This is a ‘back to basics’ look at the two philosophies. Separate pages will consider the implications, and necessary modifications, when each is applied to different bespoke software or product software projects.


  • Why yet another page?
  • waterfall: modelled on construction projects
    • We have an agreed design and the process to build this is well known.
  • agile: modelled on engineering design projects
    • no one has ever done this before
  • hybrids?
  • Budgeting
  • The Team

Why yet another page?

In short, to try to separate the ‘religion’ from this topic, and to step back from the ‘bespoke only’ or ‘product software only’ perspective in almost every other page on this topic I have found.

An example of the ‘religion’ attitude is an article here which suggests Apple computer has poor software quality because they use ‘waterfall’ rather than ‘agile’.  It is almost certain that Apple would use a methodology encapsulating some of both ‘agile’ and ‘waterfall’,  but the implication is that label ‘waterfall’ is itself sacrilege.  While a company (and even perhaps Apple) may not embrace sound software methodology, evaluation is more complex than simply a label.

The other issue is to take each concept, and envisage only a chosen adaptation for the authors field of software.  Not only are bespoke and product software almost polar opposites, but even within each category there are factors that affect ideal methodology.  So most pages compare only for a specific environment, which is great if all your projects match that description, but less helpful for those with different or varied projects.

Waterfall:  Modelled on constructions projects.

waterfallsThe process of building something (i.e. a building) has been practiced and refined over centuries.  The waterfall approach is simply taking this construction model, and applying the model to the building of software.  Using a gantt chart,  the steps look more like a cascade of waterfalls.  But if you view a cascade from the front (see pic) then you have the appearance of water falling from step to step.  The waterfall is from step to step, not all at once.

From xbsoftware.com

The principle of waterfall is that each step is completed before the next begins. A complete understanding of requirements should be in place before design starts.  ‘Building” or development, should not commence without a completed design. Once built, tests verify the building meets the design.  These are the same steps that have been proven to work for construction projects over centuries.

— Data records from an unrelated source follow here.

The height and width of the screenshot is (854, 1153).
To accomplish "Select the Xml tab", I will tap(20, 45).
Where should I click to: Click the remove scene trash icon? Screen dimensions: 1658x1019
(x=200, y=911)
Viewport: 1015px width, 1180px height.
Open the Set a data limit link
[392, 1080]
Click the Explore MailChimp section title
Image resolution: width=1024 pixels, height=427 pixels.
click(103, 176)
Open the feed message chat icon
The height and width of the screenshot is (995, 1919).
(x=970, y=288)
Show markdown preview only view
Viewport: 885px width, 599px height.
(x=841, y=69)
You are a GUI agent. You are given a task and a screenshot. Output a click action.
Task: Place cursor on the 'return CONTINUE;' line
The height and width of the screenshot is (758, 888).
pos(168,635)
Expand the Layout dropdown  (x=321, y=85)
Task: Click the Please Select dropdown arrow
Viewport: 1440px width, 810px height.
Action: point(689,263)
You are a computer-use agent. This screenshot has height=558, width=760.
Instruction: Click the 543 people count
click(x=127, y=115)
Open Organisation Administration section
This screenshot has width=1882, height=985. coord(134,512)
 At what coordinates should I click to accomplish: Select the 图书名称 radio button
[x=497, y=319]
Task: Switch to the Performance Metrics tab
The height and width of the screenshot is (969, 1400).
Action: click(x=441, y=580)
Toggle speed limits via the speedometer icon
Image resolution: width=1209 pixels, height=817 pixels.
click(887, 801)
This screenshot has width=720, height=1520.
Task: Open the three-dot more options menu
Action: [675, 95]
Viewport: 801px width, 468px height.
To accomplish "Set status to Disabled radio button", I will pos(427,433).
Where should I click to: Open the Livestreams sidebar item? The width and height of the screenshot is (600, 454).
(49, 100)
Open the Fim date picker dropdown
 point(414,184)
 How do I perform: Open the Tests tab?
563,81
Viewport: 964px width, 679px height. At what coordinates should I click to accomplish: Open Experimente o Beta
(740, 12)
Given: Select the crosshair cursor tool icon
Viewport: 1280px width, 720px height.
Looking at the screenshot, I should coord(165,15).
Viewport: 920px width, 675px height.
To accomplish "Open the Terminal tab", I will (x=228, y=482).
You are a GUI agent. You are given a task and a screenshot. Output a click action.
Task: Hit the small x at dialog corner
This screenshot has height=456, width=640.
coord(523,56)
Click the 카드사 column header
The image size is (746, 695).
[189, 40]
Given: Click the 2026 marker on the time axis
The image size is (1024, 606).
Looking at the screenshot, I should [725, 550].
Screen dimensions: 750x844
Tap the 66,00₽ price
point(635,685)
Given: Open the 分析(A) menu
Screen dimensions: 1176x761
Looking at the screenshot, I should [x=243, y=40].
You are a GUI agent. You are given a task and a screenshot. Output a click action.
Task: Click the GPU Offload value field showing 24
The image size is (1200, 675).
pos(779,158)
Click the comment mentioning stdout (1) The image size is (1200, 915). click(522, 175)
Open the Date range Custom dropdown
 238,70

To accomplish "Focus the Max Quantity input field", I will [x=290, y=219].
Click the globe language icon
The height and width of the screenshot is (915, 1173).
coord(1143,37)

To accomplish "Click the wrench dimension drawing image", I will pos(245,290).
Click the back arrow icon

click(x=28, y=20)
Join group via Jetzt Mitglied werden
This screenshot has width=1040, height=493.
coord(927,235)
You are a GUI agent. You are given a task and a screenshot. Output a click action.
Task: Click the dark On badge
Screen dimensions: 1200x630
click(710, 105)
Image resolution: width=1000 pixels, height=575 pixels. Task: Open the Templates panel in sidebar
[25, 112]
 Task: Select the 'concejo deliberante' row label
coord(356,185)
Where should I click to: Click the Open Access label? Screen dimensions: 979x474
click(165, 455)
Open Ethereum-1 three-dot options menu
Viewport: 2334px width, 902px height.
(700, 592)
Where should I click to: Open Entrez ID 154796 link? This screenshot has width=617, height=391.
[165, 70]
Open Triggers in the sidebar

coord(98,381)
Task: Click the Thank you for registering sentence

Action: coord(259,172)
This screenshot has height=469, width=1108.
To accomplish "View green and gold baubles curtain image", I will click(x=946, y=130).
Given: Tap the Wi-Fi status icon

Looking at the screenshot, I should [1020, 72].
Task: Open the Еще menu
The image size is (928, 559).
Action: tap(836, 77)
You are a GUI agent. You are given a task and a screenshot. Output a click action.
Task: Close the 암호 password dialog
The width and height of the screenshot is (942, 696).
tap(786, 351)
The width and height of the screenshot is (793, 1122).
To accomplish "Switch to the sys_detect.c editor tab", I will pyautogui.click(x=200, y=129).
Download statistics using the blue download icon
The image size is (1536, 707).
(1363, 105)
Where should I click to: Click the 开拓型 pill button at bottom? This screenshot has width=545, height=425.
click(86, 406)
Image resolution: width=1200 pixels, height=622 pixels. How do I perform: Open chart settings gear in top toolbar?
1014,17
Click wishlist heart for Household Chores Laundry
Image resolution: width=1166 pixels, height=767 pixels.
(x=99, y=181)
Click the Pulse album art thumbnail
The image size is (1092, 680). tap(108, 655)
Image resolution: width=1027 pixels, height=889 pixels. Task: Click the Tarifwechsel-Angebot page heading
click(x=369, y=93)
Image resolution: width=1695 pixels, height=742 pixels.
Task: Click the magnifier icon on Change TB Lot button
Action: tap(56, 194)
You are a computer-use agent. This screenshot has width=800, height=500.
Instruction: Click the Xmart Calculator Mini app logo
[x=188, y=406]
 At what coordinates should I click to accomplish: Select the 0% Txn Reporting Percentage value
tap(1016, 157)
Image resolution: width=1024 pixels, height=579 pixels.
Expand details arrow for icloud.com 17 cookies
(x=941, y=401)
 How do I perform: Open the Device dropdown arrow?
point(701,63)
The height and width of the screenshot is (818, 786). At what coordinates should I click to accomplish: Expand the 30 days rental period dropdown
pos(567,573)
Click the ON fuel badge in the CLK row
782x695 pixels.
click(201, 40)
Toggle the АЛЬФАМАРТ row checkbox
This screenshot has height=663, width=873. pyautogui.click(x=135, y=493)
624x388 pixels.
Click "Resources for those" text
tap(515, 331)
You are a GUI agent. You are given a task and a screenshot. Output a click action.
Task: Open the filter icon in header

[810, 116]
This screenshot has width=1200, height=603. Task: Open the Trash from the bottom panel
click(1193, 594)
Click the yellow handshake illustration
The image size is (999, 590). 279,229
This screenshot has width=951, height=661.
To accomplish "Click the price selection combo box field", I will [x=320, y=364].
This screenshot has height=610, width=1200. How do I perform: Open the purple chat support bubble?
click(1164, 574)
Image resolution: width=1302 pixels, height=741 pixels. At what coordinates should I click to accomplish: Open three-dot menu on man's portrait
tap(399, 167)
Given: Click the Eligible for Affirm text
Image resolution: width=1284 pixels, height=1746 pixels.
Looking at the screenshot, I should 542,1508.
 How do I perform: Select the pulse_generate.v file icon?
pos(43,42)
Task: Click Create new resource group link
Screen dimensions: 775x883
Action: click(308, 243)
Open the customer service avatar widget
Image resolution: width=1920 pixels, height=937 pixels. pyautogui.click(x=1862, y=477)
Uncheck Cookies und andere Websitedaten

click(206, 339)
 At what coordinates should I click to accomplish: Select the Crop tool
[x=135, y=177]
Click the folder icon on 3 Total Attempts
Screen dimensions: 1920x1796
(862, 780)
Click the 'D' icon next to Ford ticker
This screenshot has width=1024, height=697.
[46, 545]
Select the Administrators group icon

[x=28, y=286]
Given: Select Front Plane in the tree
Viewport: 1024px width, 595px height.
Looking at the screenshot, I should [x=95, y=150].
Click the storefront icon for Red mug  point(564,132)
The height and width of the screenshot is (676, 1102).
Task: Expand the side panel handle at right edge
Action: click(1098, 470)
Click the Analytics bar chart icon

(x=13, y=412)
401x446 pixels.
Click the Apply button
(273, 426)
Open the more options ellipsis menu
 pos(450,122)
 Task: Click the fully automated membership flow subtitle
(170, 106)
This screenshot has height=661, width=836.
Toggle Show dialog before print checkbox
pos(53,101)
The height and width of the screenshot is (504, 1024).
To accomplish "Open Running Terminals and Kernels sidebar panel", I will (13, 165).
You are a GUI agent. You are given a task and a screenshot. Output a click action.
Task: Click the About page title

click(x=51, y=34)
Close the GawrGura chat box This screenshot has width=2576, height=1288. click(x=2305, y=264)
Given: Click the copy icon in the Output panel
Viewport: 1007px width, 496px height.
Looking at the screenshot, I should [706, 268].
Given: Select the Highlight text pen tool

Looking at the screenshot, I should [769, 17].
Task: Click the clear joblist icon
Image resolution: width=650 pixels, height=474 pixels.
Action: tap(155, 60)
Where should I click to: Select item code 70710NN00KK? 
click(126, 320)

Agile: Modelled on engineering design.

While waterfall considers a software project as similar to a construction project, agile effectively considers the entire software project, as being an engineering design phase.

With engineering design, you have a problem, and the challenge is to find a solution.

If it is know that some existing design can be modified to provide a solution, then there is no engineering design required.

An example from the tangible world is the design phase for mass produced products. You have a team of designers who engineer a design, but although you may have a fixed budget and time frame, it is only at the end of the design phase that you know what the final product will look like.

The principles of agile can be considered be:

  • what is being created is new and innovative
  • new ideas will need prototyping and revision
  • the best solution is not always clear at the outset
  • actual product requirements may not even be clear until the product is trialled

The process of agile software development can be considered as:

  • define initial set of requirements
  • build an as simple as possible prototype as quickly as possible
  • now repeat the following steps until satisfied:
    • analyse what how the prototype could be improved, and add those improvements to requirements
    • analyse steps that can be made within 1-2 weeks to meet more requirements and perform those steps

Note: this is representing the agile philosophy itself. Any actual implementation of agile will also depend on some other choices as to how agile will be implemented.

Consider a car manufacturer who produces a new model of a certain car every year.  The design team, with an allocated number of people and resources, is given a fixed time to come up with next years design.  Agile development is similar to this process.

Hybrids? Solutions using a combination.

Waterfall: We have a specification and the process to build this is well known.

With construction projects, you could be building an exact replica in an effectively identical site, but surely there will be something new?  In fact, the more daring the building, the more often that some part of the project will actually encompass an engineering design project, even with prototypes!  The fact that almost every waterfall project encounters some steps which better fit the agile pattern, is the reason so many waterfall projects suffer time and cost blowouts.

Agile: No one has ever done this before.

But Surely someone has done part of it before?  Won’t there are least be construction projects to build the prototypes?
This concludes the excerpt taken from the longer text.